1. **Use Wan pipeline classes** — SkyReels-V3 is architecturally based on Wan2.1, so it uses `WanPipeline` / `WanImageToVideoPipeline` from diffusers.
2. **Start at 480p** — iterate on prompts at lower resolution first, then generate final clips at 720p once you're happy with the composition.
3. **CPU offloading** — `enable_model_cpu_offload()` is recommended on 24 GB cards for 720p generation to avoid OOM.
4. **Persistent storage** — set `HF_HOME=/workspace/hf_cache` on a Clore.ai persistent volume; the model weighs \~15–20 GB.
5. **24 fps native** — do not change the export fps; the model's temporal attention was trained for 24 fps output.
6. **Bilingual prompts** — the Wan2.1 text encoder handles both English and Chinese; you can mix languages if needed.
7. **Guidance scale** — 4.0–6.0 works best. Higher values (>8) can cause oversaturation.
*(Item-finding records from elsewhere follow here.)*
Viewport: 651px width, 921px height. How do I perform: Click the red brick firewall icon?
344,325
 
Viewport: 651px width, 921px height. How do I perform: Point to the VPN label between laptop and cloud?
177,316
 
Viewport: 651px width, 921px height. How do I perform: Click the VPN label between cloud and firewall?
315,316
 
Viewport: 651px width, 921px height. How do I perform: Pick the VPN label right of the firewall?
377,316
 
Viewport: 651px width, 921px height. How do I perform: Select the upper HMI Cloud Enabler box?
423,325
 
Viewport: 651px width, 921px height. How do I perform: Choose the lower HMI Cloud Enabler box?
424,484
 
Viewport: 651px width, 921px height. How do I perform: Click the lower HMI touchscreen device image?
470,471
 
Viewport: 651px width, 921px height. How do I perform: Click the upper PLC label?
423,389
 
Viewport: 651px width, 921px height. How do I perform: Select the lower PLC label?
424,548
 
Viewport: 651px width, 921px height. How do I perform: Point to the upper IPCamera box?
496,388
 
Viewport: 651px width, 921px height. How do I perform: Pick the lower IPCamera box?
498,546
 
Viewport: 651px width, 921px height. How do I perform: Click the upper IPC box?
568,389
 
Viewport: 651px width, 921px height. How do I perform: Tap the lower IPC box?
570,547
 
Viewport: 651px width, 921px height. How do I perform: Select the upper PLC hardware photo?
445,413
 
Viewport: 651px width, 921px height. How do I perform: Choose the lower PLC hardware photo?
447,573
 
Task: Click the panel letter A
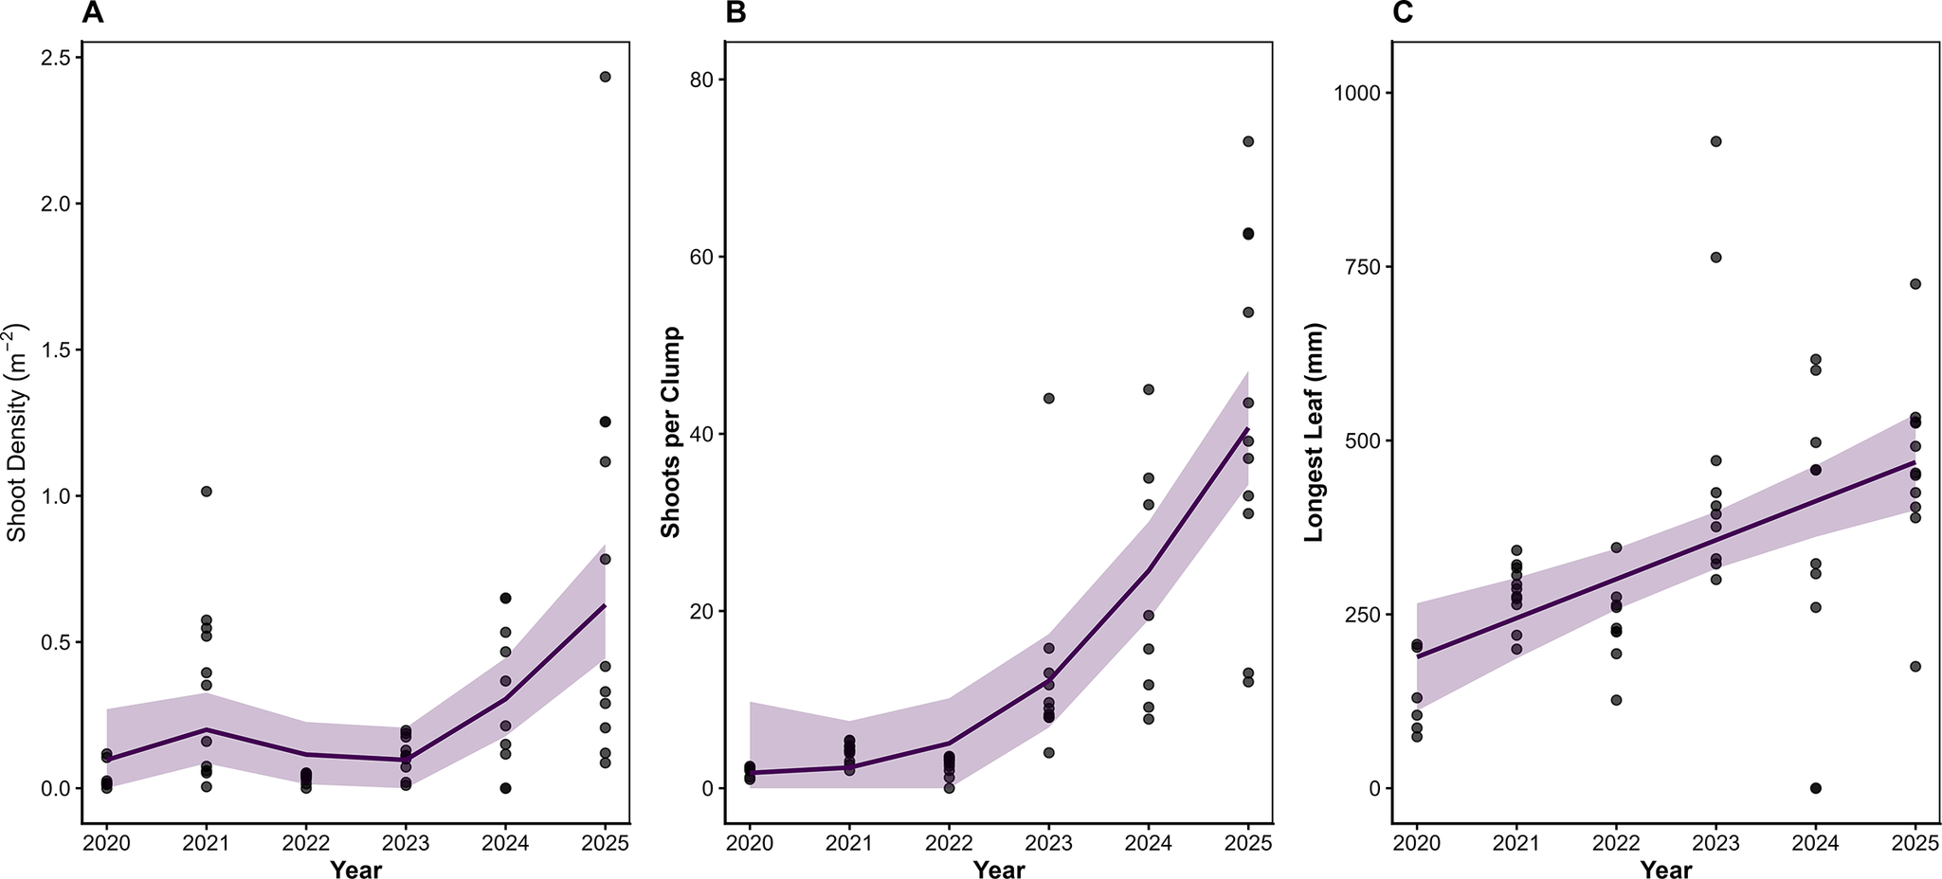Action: (x=92, y=13)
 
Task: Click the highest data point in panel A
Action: (x=606, y=77)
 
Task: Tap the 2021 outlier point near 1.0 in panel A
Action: (x=206, y=491)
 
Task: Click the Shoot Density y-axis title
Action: (x=17, y=433)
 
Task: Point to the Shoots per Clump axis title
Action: (x=671, y=433)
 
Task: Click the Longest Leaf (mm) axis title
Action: (x=1314, y=433)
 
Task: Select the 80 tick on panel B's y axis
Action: (x=702, y=80)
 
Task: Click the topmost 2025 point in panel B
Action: (x=1248, y=141)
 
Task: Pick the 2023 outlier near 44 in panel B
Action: (x=1048, y=398)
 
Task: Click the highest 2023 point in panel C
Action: (x=1715, y=141)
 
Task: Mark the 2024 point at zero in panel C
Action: (x=1815, y=788)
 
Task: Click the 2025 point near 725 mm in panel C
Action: (x=1915, y=284)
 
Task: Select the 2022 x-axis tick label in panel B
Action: (x=949, y=843)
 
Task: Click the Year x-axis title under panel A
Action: (x=355, y=870)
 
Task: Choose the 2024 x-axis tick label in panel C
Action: (x=1815, y=843)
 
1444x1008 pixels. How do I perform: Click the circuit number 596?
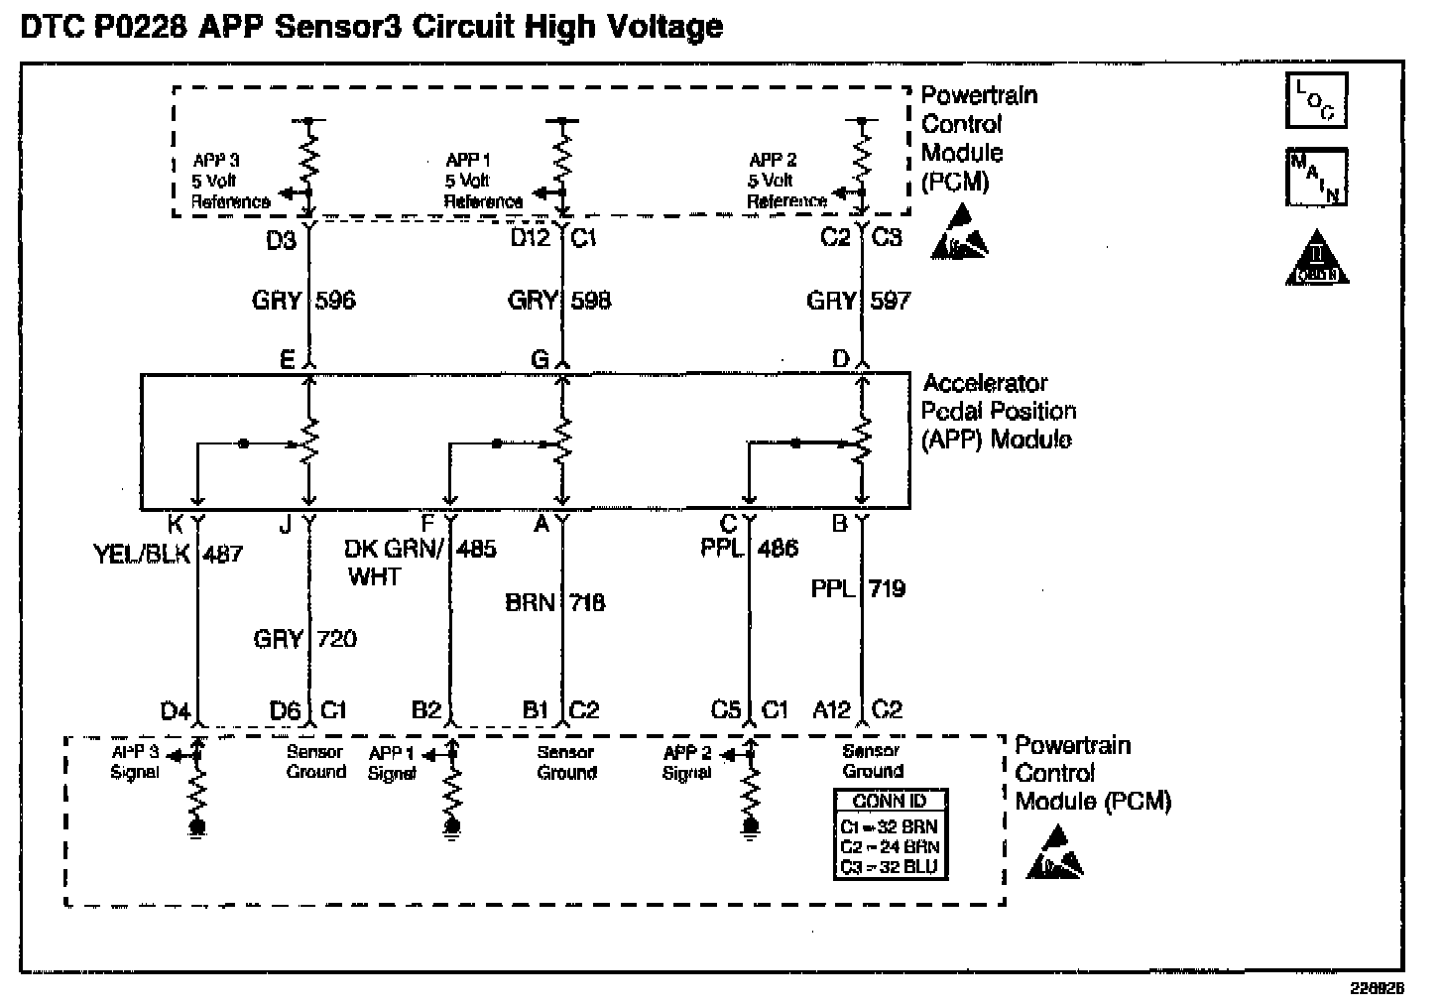(335, 301)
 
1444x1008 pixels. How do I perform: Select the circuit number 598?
(591, 301)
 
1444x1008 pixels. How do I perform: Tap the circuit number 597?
(890, 301)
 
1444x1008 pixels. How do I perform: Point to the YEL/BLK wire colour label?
(141, 554)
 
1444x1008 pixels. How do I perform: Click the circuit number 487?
(222, 554)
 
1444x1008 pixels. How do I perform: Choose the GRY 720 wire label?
(305, 639)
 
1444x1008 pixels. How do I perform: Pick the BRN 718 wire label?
(555, 602)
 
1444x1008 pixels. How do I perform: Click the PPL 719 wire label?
(858, 589)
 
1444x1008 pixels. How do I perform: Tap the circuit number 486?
(778, 549)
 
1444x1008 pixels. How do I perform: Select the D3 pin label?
(282, 240)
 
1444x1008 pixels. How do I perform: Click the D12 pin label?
(531, 239)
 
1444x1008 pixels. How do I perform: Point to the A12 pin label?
(831, 710)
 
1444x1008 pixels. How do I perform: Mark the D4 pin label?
(175, 711)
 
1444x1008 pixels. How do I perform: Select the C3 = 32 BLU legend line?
(889, 866)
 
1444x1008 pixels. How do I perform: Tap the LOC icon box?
(1316, 101)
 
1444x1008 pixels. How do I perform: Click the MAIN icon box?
(1316, 177)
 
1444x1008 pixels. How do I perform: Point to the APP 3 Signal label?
(136, 762)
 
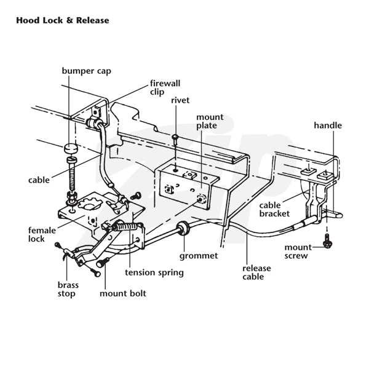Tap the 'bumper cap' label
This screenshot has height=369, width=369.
point(87,71)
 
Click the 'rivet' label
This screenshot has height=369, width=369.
point(181,100)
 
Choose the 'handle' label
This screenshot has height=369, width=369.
point(327,125)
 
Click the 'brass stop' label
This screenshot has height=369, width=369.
point(67,290)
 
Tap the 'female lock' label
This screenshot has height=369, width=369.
point(41,234)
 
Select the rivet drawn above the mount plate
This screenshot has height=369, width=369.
point(176,140)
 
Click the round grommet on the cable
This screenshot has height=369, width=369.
point(183,231)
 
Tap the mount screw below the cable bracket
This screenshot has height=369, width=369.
point(327,242)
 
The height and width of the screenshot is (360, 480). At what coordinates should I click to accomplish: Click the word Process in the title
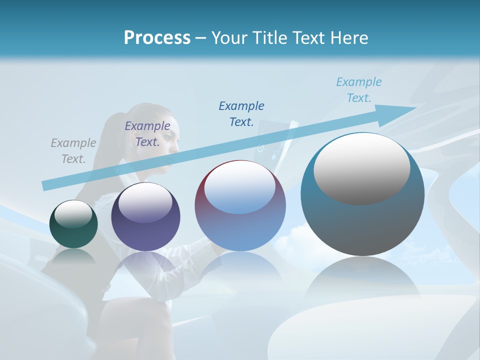157,38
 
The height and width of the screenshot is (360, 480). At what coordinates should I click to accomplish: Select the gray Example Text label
74,150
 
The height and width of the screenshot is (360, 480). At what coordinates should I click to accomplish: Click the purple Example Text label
148,134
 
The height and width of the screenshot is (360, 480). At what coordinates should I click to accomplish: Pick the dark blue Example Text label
242,114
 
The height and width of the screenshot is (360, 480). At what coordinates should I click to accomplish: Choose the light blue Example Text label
359,90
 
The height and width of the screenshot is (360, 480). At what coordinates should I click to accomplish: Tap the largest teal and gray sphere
362,220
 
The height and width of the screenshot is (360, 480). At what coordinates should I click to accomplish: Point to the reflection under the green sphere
74,258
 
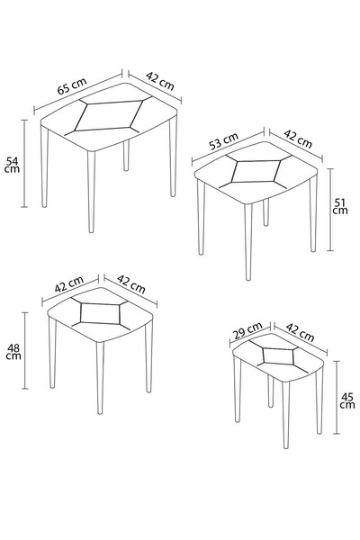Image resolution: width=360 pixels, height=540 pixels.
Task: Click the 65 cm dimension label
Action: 72,86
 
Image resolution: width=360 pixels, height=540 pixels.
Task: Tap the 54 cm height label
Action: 12,165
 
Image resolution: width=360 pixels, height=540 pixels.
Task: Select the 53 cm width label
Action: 224,141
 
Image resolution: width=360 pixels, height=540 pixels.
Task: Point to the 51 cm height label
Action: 340,206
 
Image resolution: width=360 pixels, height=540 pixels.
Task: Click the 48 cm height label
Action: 14,352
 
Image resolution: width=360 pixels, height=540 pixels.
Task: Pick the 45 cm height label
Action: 346,400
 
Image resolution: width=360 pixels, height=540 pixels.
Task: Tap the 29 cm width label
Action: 248,330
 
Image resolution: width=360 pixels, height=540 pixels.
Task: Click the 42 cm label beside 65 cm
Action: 160,81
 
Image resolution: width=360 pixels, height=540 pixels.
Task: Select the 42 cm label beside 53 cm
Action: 298,140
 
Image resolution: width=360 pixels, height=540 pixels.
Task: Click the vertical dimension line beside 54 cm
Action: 24,164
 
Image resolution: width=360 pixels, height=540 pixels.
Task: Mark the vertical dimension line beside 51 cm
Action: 330,210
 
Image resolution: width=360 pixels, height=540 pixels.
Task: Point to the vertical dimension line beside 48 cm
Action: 25,351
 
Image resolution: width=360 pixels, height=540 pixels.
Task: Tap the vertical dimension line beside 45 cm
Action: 337,398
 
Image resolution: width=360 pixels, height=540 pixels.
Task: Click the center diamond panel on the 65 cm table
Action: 109,116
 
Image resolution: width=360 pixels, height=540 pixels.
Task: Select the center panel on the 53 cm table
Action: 256,171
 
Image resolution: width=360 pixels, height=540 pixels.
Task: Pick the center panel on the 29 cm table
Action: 279,356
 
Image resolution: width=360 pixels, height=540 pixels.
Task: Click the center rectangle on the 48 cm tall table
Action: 100,313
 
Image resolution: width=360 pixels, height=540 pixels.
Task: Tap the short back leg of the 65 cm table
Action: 126,156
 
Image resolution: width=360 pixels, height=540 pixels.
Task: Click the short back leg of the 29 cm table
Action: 271,391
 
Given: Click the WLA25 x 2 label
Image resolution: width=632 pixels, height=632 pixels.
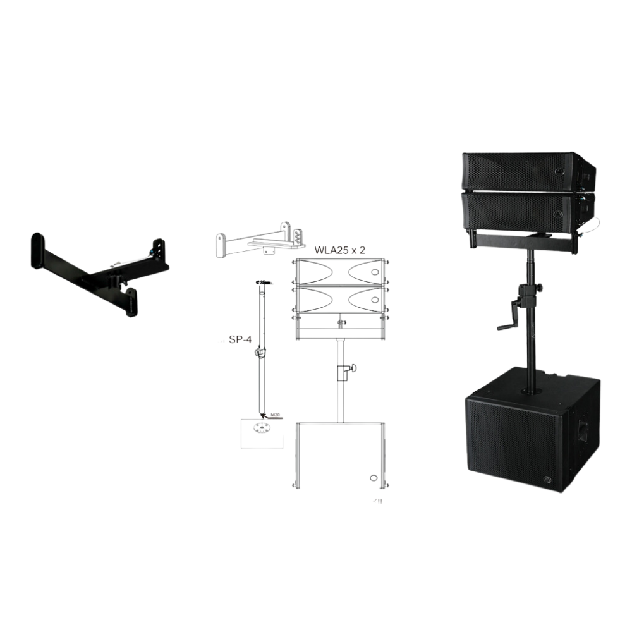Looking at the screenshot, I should click(340, 250).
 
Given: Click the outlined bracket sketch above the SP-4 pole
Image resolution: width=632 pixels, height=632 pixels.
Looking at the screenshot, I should click(256, 238).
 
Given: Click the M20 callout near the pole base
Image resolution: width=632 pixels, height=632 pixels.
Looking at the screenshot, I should click(276, 415).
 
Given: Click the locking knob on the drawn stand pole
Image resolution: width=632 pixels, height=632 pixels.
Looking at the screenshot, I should click(347, 371).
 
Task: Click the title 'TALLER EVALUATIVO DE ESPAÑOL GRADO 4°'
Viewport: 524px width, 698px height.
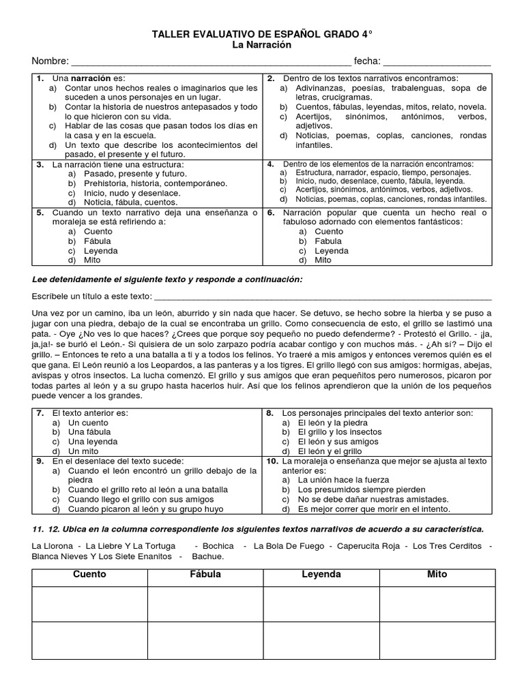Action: [x=261, y=33]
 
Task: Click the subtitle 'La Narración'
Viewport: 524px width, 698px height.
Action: [x=261, y=44]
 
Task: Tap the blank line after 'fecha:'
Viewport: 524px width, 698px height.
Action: [x=437, y=62]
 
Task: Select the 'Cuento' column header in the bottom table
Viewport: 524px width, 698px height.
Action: [x=89, y=575]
8. **tmux is mandatory** — always run generation in a `tmux` session on Clore.ai to survive SSH disconnects.

## Troubleshooting

| Problem                        | Fix                                                                                                                    |
| ------------------------------ | ---------------------------------------------------------------------------------------------------------------------- |
| `OutOfMemoryError` at 720p     | Enable `pipe.enable_model_cpu_offload()`; reduce to 480p if still OOM                                                  |
| Model not found on HuggingFace | Check exact repo name on [SkyworkAI HF page](https://huggingface.co/SkyworkAI) — it may be listed under a variant name |
| Jittery or flickering motion   | Increase `num_inference_steps` to 40; reduce `guidance_scale` to 4.0                                                   |
| Slow generation                | \~1–3 min per 4-sec clip on RTX 4090 is normal for 720p; 480p is roughly 2× faster                                     |
| Color shift / oversaturation   | Lower `guidance_scale` to 4.0–5.0                                                                                      |
| `ImportError: imageio`         | `pip install imageio[ffmpeg]`                                                                                          |
| Weights re-download on restart | Mount persistent storage and set `HF_HOME` environment variable                                                        |